Gary Dubofsky, who lives in The Willows neighborhood and is a member of the ACTION Committee, said he lives behind the two existing train tracks where the holding track is proposed to be built. In the 18 years he has lived in his home, freight trains went from moving quickly through the area to stopping and starting, he said.

Dubofsky also said the air pollution from the freight trains will have a negative impact on the residents who live near the tracks as the freight trains emit coal dust and exhaust.

“(The agencies involved) have completely glossed over all of these concerns in their preliminary environmental assessment all in their effort to increase their service, increase their efficiencies and all at the expense of the safety and the quality of our life in our communities,” Dubofsky said.

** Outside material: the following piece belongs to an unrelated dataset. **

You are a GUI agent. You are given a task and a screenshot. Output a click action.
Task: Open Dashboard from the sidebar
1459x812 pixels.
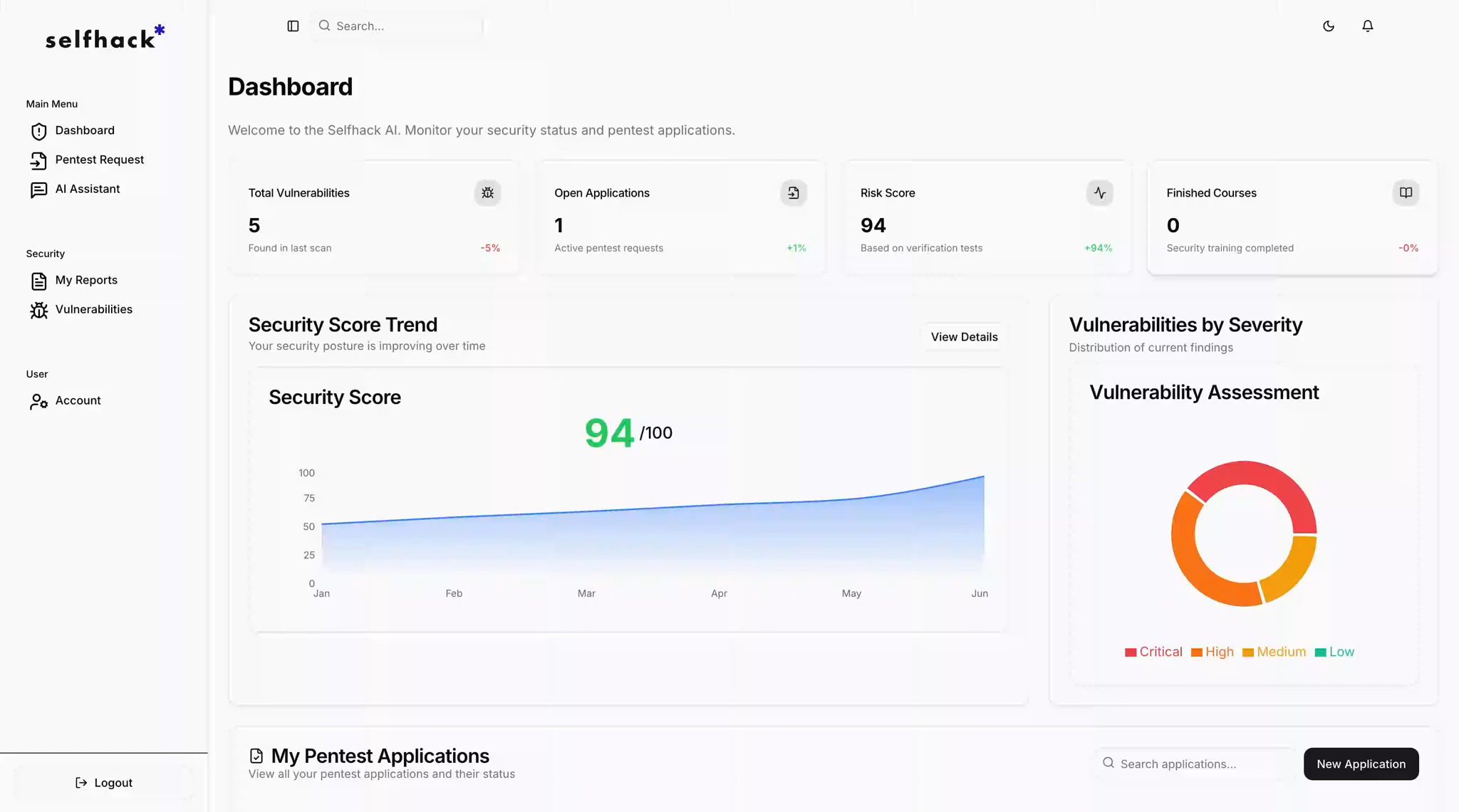pos(84,130)
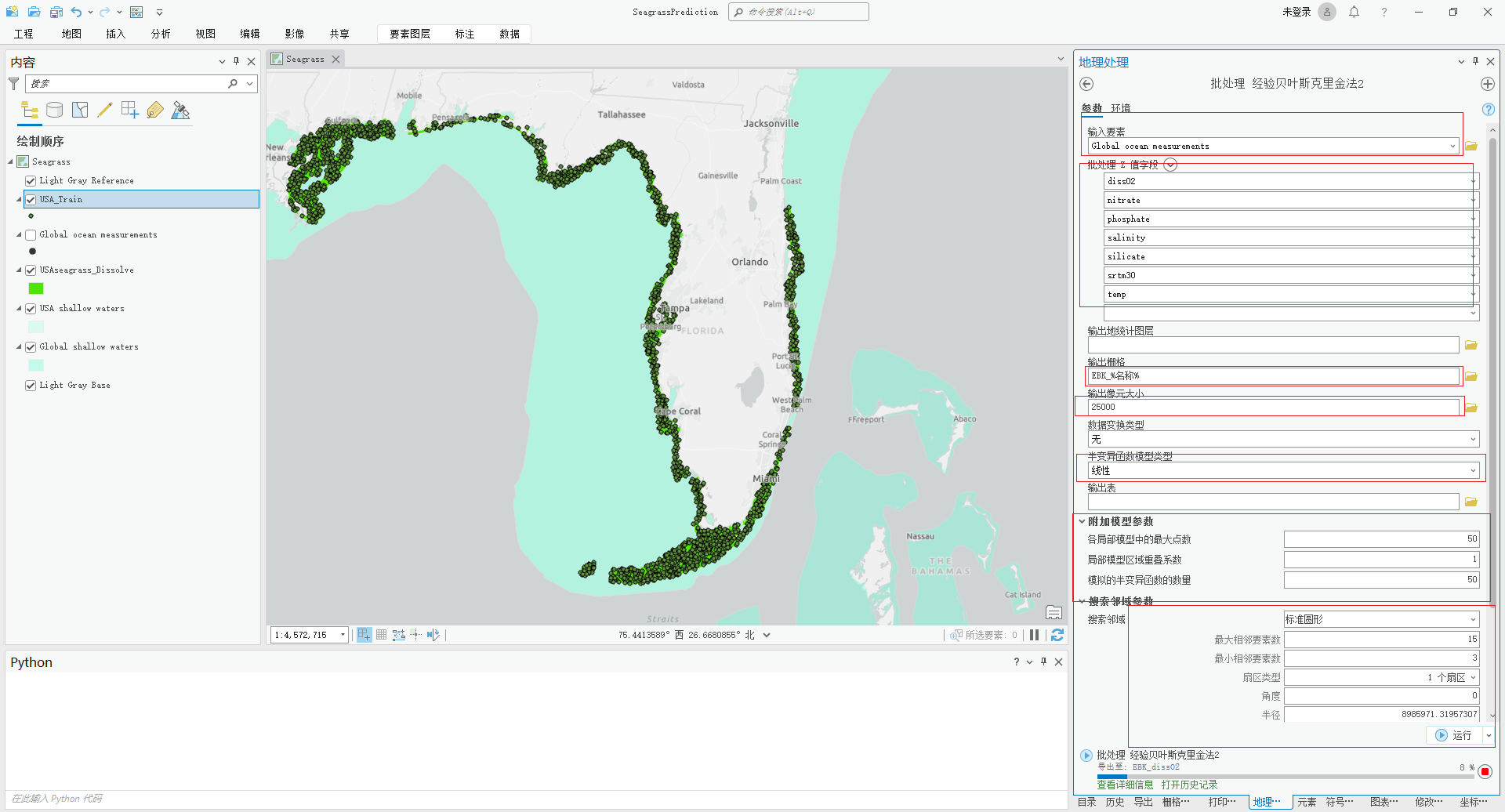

Lake Forest officials and residents have the same concerns that Glenview residents and officials have expressed because the project proposes building a freight train holding track in Lake Forest as well, said JoAnn Desmond, a member of the Lake Forest ACTION Committee. In Lake Forest, the proposed holding track will cut through the Middlefork Savanna, a 687 acre ecosystem, which would be threatened by the pollution from the trains, she said.

Glenview officials anticipate that a revised environmental assessment will be released in April and that it will address the concerns of village officials, residents and legislators have raised about the proposed freight train holding track and proposed track switch installed along the tracks in Glenview, Brady said.

Village officials have heard from the agencies involved in the project that a second public meeting will be held after the revised environmental assessment is release, Brady said. A date has not been confirmed yet, but village officials anticipate it will be held in April or May, he said.

The project is scheduled to be reviewed and approved this summer, Brady said.